Inspect a dataset
We have seen how to create and transform a Dataset
instance. This section guides you through inspecting your data to ensure its integrity and the success of your transformations.
Inspect data in a Dataset
¶
The df
attribute of a Dataset instance is key to interacting with and inspecting the stored data.
By accessing the df attribute, you can apply any method that you would typically use on a PySpark DataFrame. See the PySpark documentation for more information.
View data samples¶
# Inspect the first 10 rows of the data
summary_stats.df.show(10)
This method displays the first 10 rows of your dataset, giving you a snapshot of your data's structure and content.
Filter data¶
import pyspark.sql.functions as f
# Filter summary statistics to only include associations in chromosome 22
filtered = summary_stats.filter(condition=f.col("chromosome") == "22")

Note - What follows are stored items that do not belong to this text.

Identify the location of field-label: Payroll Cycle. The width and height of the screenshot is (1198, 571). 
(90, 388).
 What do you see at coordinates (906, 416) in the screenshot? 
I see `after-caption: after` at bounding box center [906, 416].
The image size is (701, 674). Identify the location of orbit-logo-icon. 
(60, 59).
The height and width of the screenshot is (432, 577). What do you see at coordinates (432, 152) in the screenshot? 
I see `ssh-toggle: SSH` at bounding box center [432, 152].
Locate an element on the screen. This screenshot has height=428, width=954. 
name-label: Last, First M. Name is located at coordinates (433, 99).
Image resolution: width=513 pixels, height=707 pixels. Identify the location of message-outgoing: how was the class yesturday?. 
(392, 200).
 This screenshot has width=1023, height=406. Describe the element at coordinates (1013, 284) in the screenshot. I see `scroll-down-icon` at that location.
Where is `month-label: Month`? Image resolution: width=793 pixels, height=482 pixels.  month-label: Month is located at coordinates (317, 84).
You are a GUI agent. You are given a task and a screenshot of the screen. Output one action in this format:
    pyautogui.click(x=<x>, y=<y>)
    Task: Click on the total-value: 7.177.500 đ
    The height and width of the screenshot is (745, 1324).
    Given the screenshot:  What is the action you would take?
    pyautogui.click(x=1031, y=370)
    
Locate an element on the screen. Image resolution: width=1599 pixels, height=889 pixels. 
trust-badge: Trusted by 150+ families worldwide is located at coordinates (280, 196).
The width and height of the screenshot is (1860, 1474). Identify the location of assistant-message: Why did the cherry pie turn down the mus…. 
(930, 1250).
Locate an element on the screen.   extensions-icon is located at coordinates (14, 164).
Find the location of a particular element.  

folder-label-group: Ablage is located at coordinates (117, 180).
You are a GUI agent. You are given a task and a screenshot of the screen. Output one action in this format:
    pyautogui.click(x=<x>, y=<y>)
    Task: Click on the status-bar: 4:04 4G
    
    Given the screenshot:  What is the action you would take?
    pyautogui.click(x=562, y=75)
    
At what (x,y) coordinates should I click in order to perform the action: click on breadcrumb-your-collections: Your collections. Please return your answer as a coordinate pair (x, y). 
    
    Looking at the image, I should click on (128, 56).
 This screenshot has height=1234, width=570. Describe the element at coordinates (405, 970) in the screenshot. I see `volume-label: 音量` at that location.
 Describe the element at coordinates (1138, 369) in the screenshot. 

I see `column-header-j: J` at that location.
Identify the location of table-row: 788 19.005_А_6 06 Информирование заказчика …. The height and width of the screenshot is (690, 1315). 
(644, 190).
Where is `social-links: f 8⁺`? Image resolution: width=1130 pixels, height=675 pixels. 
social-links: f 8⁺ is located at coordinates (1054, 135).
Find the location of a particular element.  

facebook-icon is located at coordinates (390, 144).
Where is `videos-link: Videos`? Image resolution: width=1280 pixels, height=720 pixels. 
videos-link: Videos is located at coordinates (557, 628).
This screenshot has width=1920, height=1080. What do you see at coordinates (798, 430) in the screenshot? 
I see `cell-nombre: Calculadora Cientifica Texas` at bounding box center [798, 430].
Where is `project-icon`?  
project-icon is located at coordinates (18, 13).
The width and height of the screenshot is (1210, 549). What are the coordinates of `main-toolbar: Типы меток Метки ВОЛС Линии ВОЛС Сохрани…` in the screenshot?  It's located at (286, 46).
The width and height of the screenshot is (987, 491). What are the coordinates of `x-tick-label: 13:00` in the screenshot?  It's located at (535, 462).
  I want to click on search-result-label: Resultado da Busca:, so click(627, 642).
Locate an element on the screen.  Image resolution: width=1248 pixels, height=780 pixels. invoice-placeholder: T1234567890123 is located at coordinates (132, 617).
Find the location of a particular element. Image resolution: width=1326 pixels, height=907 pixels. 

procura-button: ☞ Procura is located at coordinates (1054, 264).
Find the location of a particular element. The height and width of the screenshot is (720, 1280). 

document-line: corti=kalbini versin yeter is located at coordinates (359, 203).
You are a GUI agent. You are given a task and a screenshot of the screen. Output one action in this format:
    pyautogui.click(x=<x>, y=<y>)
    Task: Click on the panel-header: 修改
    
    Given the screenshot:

This method allows you to filter your data based on specific conditions, such as the value of a column. The application of any filter will create a new instance of the Dataset
with the filtered data.
Understand the schema¶
# Get the Spark schema of any `Dataset` as a `StructType` object
schema = summary_stats.get_schema()
# Inspect the first 10 rows of the data
summary_stats.df.show(10)
Write a Dataset
to disk¶
# Write the data to disk in parquet format
summary_stats.df.write.parquet("path/to/summary/stats")
# Write the data to disk in csv format
summary_stats.df.write.csv("path/to/summary/stats")
Consider the format's compatibility with your tools, and the partitioning strategy for large datasets to optimize performance.